On Sunday, a capsule carrying samples of a distant asteroid landed safely in the desert in Utah. The samples, collected by NASA’s OSIRIS-REx spacecraft, are the largest amount of asteroid material ever returned to Earth.
OSIRIS-REx was launched in 2016, and spent two years traveling through space to reach an asteroid named Bennu. The goal of the mission was to collect samples from the asteroid. Bennu is over 200 million miles (320 million kilometers) away from Earth. When the spacecraft reached the asteroid, it began to orbit it, getting closer and closer.
Finally, in 2020, the spacecraft touched the surface of the asteroid for several seconds, using a special arm to blow air and suck up dust and pebbles. The arm actually collected so much material that its lid wouldn’t close.
Since that time, the OSIRIS-REx has been heading toward Earth. Early on Sunday, the spacecraft released the capsule containing the asteroid sample. The capsule shot through the Earth’s atmosphere at speeds of up to 27,650 mph (44,500 kph), reaching temperatures over 5,000º Fahrenheit (2,760º Celsius). The outer shell of the capsule protected it from the high temperatures.
As the capsule slowed down and its temperatures dropped, a parachute opened, slowing its fall. In spite of its long and challenging trip, the capsule landed in the Utah desert, less than a meter (about a yard) away from NASA’s target landing spot.
Soon, workers from NASA arrived and wrapped the capsule up so it could be flown by helicopter to a nearby “clean room“. The capsule has now been taken to NASA’s Johnson Space Center in Houston, Texas, where a very special lab has been set up to handle the asteroid sample.
Scientists believe that studying asteroids like Bennu will tell them what things were like when the Solar System began to form about 4.5 billion years ago. Scientists believe that the materials that make up asteroids may have led to life on Earth.
On Tuesday, the sample container will be opened. The material in the container is expected to be, by far, the largest sample ever brought back from an asteroid. Scientists aren’t sure how much the sample will weigh, but they think it may be around 8.8 ounces (250 grams).
Scientists are excited about the sample because they believe it will be almost completely unspoiled.

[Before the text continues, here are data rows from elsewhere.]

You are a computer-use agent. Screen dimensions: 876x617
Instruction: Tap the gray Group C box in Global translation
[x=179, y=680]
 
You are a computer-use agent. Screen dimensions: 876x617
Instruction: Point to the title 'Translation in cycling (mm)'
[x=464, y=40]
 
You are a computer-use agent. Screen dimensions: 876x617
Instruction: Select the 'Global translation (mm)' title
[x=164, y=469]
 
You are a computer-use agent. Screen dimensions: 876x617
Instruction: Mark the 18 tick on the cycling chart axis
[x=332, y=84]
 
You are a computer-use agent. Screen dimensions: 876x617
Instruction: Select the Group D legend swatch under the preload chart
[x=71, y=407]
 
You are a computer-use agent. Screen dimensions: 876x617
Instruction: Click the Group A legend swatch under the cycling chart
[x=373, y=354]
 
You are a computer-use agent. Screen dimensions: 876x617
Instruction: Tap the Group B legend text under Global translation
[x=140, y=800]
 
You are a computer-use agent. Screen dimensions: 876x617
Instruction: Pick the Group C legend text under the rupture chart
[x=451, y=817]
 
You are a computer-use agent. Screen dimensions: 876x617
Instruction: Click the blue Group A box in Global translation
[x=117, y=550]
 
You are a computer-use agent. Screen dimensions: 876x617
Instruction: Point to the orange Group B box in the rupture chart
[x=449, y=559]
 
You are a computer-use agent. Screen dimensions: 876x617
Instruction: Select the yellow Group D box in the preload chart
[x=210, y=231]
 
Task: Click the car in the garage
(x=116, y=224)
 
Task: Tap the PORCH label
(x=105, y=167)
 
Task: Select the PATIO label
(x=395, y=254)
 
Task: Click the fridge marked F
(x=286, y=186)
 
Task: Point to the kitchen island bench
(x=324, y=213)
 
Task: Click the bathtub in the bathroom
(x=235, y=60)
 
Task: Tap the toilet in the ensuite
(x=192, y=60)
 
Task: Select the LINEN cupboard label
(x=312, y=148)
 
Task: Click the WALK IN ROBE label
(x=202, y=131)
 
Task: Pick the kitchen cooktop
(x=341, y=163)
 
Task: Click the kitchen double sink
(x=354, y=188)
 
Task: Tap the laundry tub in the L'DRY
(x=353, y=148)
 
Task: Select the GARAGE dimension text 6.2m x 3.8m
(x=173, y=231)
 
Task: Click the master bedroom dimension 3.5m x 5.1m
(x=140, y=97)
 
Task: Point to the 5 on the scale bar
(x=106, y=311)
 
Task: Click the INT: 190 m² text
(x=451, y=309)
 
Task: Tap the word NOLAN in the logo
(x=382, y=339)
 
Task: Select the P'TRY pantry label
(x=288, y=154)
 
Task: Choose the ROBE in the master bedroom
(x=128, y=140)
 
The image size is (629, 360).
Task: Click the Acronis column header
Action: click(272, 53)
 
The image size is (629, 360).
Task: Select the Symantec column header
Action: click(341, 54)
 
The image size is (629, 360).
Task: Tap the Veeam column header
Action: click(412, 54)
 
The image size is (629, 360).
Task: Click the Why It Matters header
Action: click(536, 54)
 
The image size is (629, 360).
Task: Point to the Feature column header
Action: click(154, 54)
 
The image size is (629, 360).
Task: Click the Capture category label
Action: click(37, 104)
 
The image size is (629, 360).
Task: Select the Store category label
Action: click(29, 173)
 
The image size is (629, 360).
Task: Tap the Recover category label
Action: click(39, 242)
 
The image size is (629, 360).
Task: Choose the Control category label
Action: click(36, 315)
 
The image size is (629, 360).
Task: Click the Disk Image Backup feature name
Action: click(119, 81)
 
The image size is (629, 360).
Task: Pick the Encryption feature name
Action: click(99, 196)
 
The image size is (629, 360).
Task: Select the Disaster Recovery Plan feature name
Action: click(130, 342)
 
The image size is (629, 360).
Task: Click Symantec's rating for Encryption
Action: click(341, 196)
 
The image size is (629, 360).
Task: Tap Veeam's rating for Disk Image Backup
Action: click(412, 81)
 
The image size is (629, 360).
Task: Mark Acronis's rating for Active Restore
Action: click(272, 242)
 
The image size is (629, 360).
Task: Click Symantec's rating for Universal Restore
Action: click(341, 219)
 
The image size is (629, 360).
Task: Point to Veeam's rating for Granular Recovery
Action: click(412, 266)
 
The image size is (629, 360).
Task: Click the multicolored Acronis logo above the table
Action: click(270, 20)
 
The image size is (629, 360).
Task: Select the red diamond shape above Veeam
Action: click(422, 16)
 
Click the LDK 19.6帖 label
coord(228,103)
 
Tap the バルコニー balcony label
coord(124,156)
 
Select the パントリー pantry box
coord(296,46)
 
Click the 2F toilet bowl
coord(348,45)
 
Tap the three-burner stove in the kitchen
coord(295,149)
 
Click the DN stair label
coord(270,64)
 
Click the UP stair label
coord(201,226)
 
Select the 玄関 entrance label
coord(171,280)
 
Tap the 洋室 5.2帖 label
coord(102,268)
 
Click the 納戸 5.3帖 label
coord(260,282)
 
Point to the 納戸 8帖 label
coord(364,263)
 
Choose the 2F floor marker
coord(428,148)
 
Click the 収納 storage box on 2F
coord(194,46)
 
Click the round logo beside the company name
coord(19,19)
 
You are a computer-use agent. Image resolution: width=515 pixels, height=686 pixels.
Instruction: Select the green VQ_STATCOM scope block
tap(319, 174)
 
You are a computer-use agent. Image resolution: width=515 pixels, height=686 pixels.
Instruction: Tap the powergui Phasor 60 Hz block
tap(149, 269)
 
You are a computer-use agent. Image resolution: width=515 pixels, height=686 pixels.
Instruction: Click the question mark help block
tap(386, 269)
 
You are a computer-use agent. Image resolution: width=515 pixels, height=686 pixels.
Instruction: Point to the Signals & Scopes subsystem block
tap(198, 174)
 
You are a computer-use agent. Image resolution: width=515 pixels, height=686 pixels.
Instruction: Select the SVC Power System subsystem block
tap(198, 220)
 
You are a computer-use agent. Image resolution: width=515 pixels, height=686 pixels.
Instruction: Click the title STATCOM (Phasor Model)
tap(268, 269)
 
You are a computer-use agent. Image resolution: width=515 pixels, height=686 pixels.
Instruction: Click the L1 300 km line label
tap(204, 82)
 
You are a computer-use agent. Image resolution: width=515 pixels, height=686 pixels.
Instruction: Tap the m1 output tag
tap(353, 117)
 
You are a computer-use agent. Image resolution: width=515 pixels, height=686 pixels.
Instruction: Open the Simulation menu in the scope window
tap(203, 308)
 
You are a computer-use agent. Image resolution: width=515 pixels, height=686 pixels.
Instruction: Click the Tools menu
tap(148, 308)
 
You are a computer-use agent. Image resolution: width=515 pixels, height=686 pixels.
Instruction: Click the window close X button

The OSIRIS-REx mission will help scientists understand more about the early Solar System, and how life might have begun on Earth. Scientists will look for chemicals that are important to life, such as amino acids – the building blocks of proteins. They will also look for any signs that these simple molecules were starting to combine.
And what about the OSIRIS-REx spacecraft? The spacecraft still has power and working equipment. So it’s been given a new mission. The OSIRIS-REx will now be called OSIRIS-APEX, and it will travel to another asteroid, called Apophis, to study it.
Did You Know…?
Japan has sent spacecraft to study asteroids twice before. Its first Hayabusa mission returned with a tiny amount of material from an asteroid. Last year, its Hayabusa2 mission collected material from both the surface and inside an asteroid. The Hayabusa2 successfully returned to Earth in December, 2020.
* OSIRIS-REx stands for Origins, Spectral Interpretation, Resource Identification, Security-Regolith Explorer.